**** THE RECORDS

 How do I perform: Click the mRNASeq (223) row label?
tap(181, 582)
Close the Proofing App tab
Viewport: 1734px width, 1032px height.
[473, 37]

********
**** THE RECORDS

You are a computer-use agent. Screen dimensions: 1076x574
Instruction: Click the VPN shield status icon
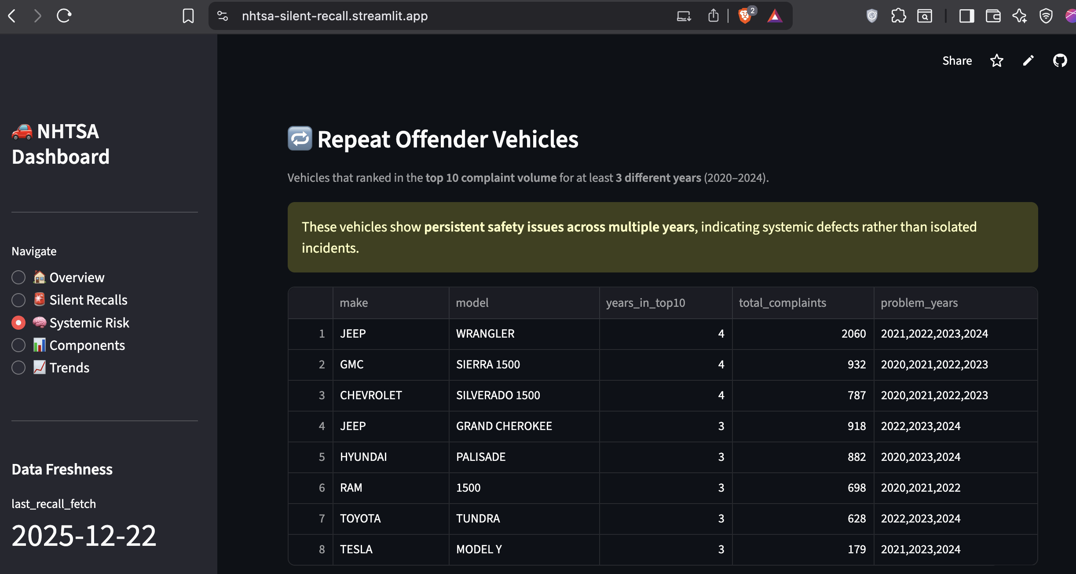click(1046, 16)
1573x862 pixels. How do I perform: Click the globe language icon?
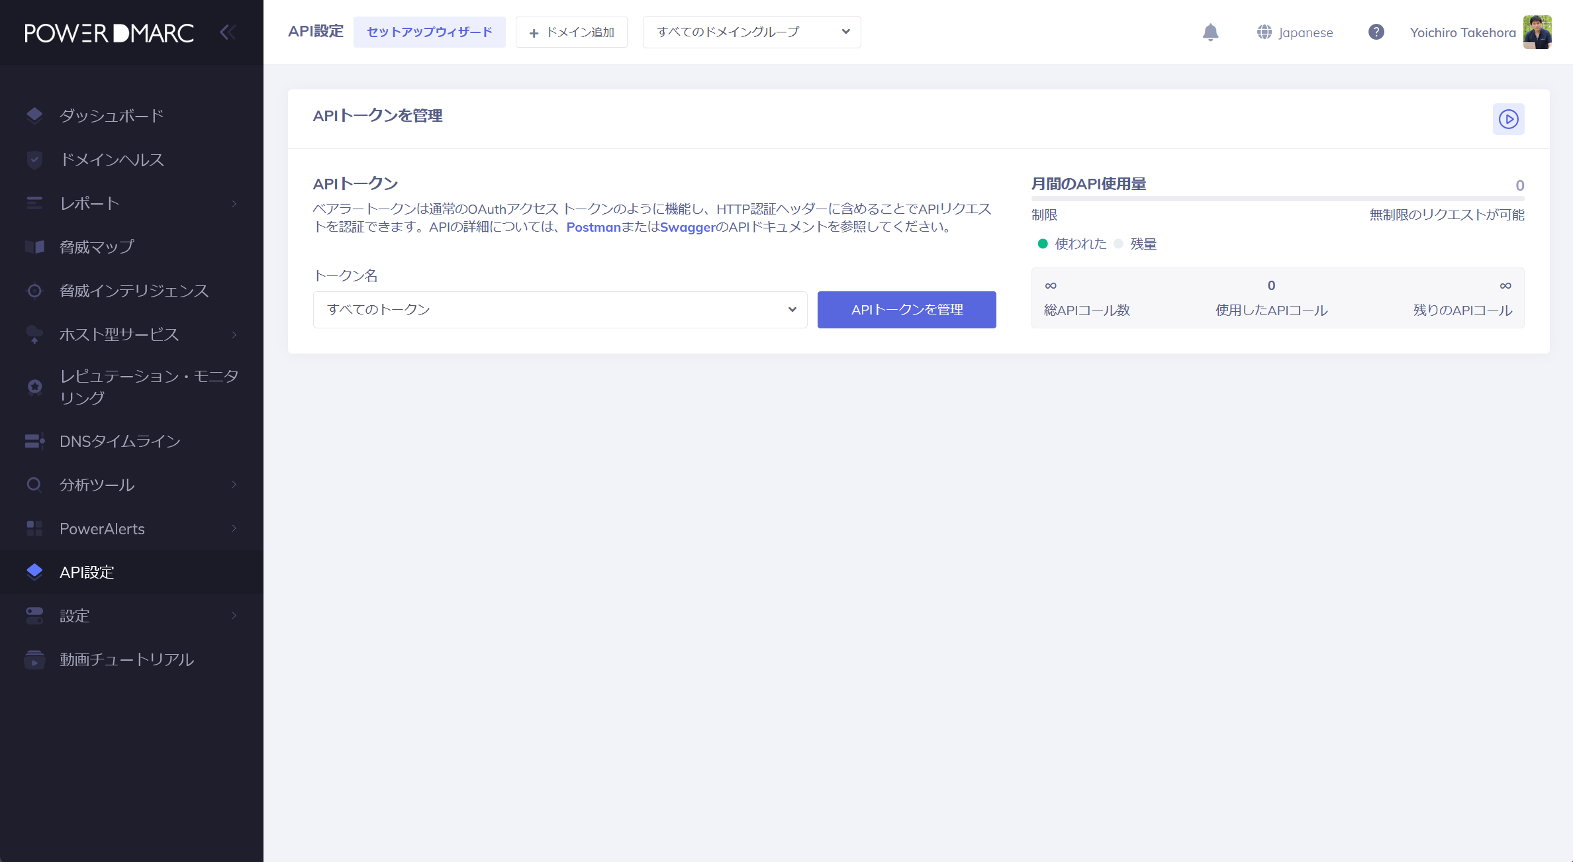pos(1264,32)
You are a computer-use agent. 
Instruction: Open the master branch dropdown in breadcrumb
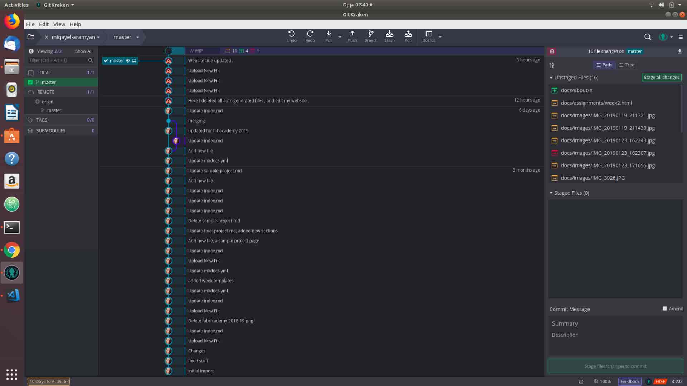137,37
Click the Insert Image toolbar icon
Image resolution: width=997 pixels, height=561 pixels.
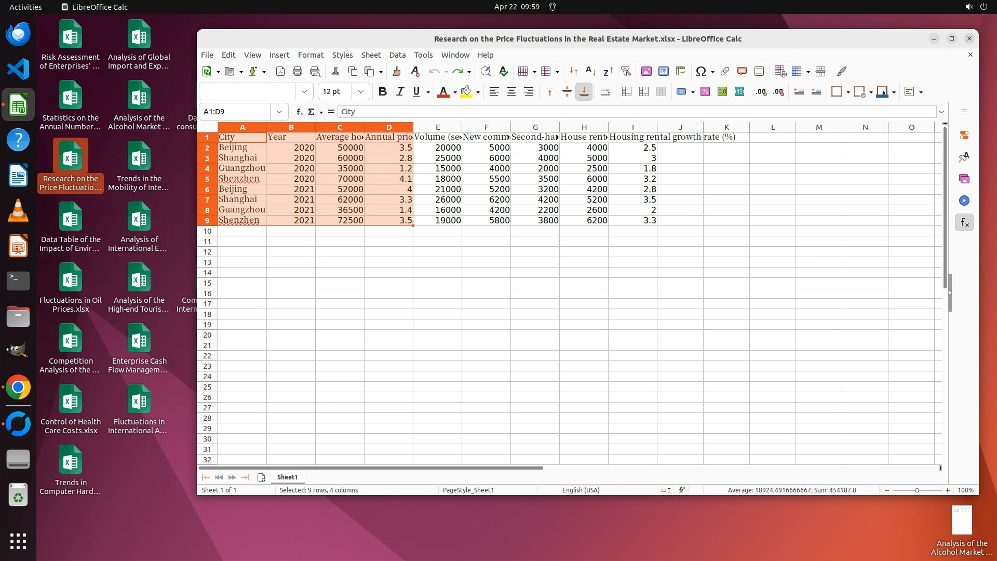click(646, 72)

********
**** THE RECORDS

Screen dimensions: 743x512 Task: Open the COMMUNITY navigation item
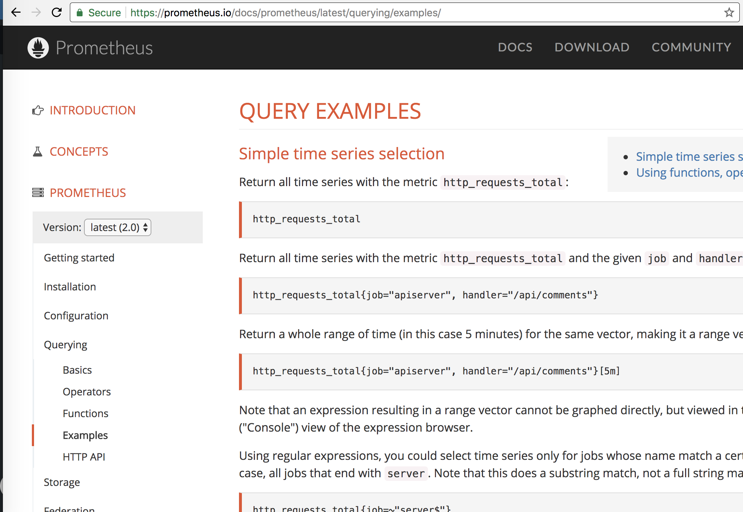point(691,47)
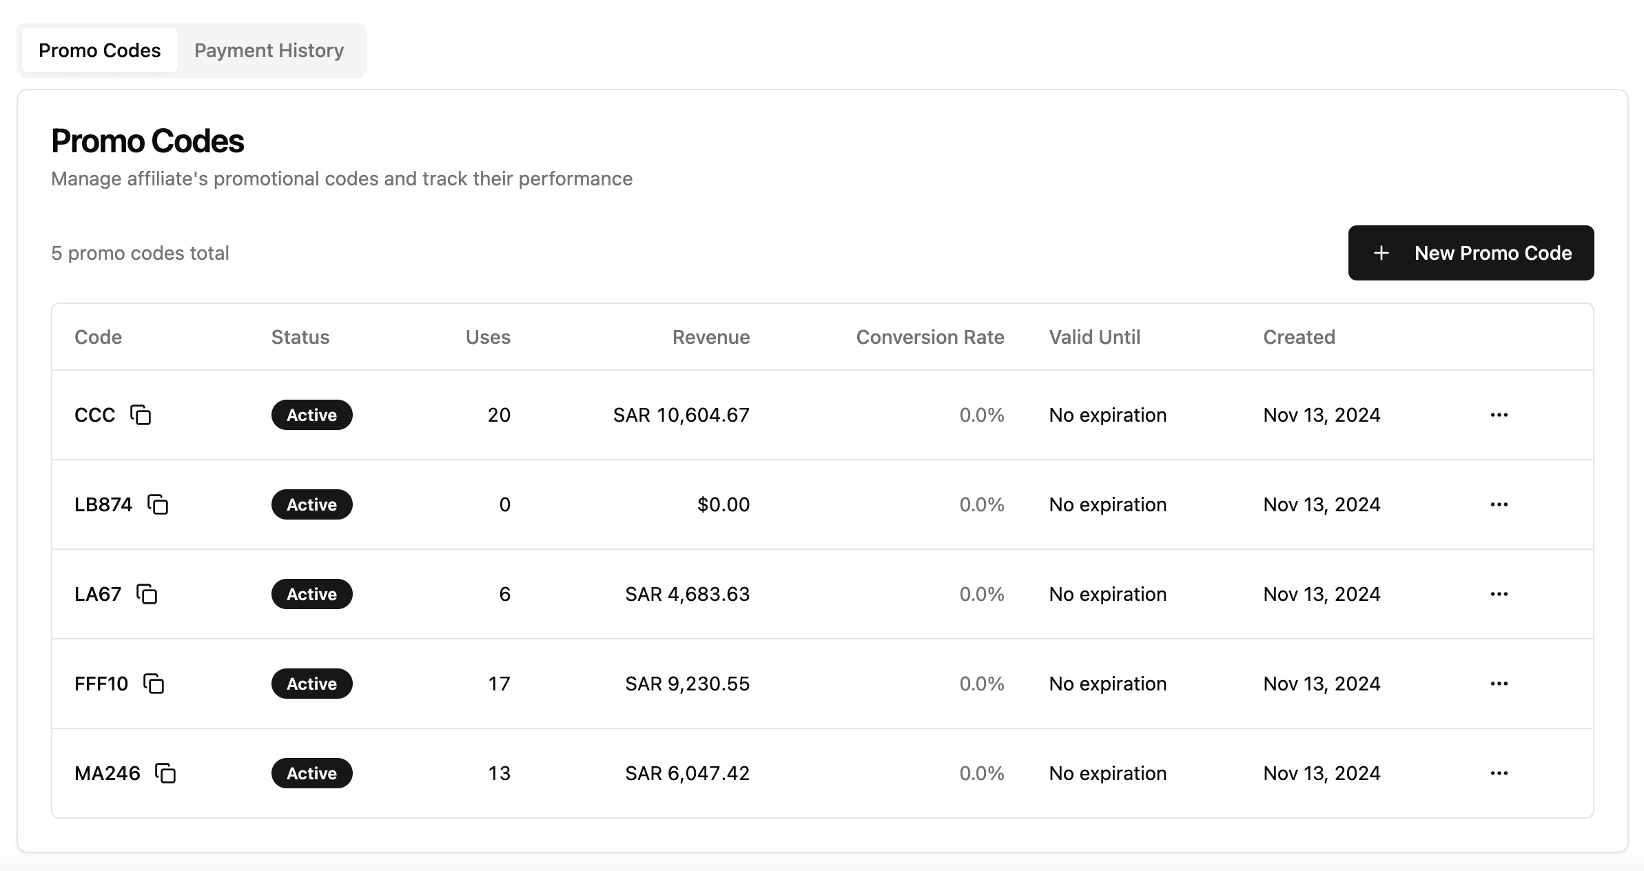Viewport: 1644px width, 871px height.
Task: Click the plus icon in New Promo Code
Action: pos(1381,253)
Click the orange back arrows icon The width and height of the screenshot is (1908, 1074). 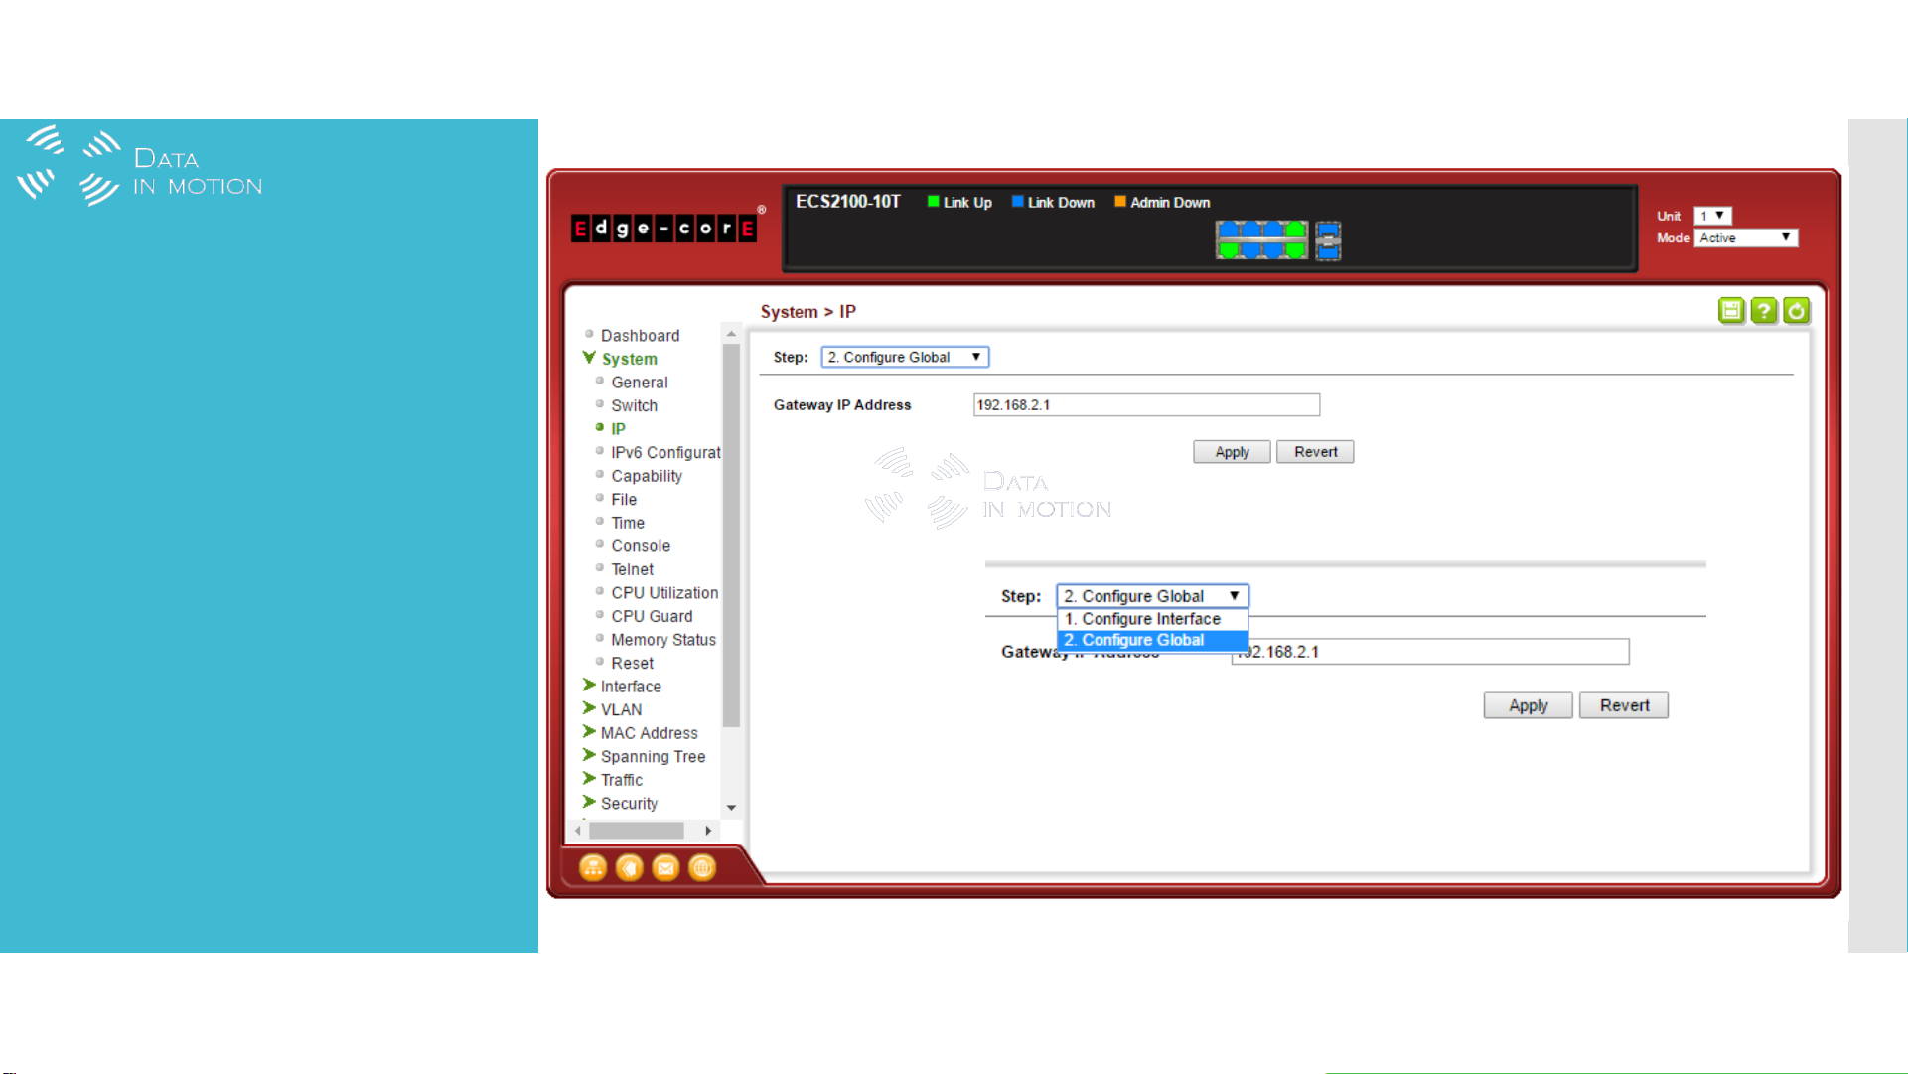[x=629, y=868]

********

▶ [WORK INSTRUCTIONS] Identify all lines in the records above with the word "agent".

▶ [ANSWER BOX]
You are a computer-use agent. Screen dimensions: 1076x574
You are a computer-use agent. 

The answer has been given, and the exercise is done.